The product of the Escherichia coli modE gene, ModE, is a member of a unique class of molybdate-responsive DNA binding proteins. Here we investigated the roles of the N- and C-terminal domains of ModE in mediating DNA binding and protein dimerization, respectively. Compared to the full-length protein, the N-terminal half of ModE has a greatly diminished capacity to bind the modA promoter in vitro and to repress expression from a modA-lacZ operon fusion in vivo.
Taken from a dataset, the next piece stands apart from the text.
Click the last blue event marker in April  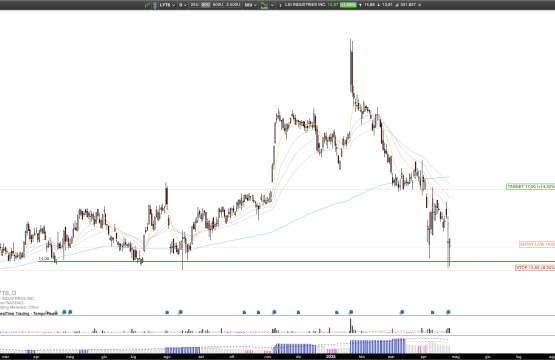pyautogui.click(x=448, y=312)
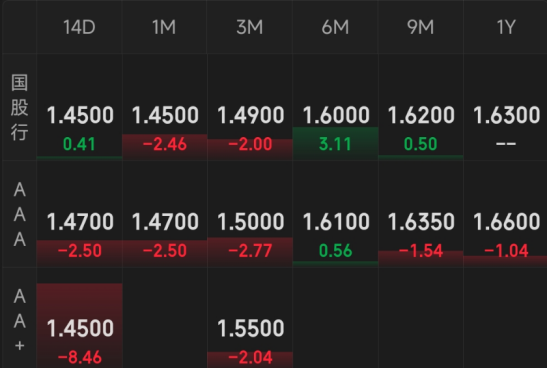Screen dimensions: 548x368
Task: Click AAA 3M rate 1.5000
Action: [251, 222]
Fusing a protein dimerization domain, encoded by the C terminus of λ CI repressor protein, to the truncated ModE protein generated a ModE-CI fusion protein that not only displayed a greatly increased in vivo repressor activity but could also substitute for ModE at the moaA and dmsA promoters. In the reciprocal experiment, we restored repressor activity to a truncated CI protein by addition of the C-terminal domain of ModE, which is comprised of two MopI-like subdomains. By an in vivo competition assay, we also demonstrated that the CI-ModE chimeric protein retained the ability to interact with wild-type ModE. Finally, specific deletions within the ModE portion of the CI-ModE protein chimera abolished both in vivo repression and the ability to interact with wild-type ModE. Together, these data demonstrate that the N-terminal domain of ModE is sufficient to mediate DNA binding, although efficient binding requires that ModE form a dimer, a function that is supplied by the C-terminal MopI-like subdomains.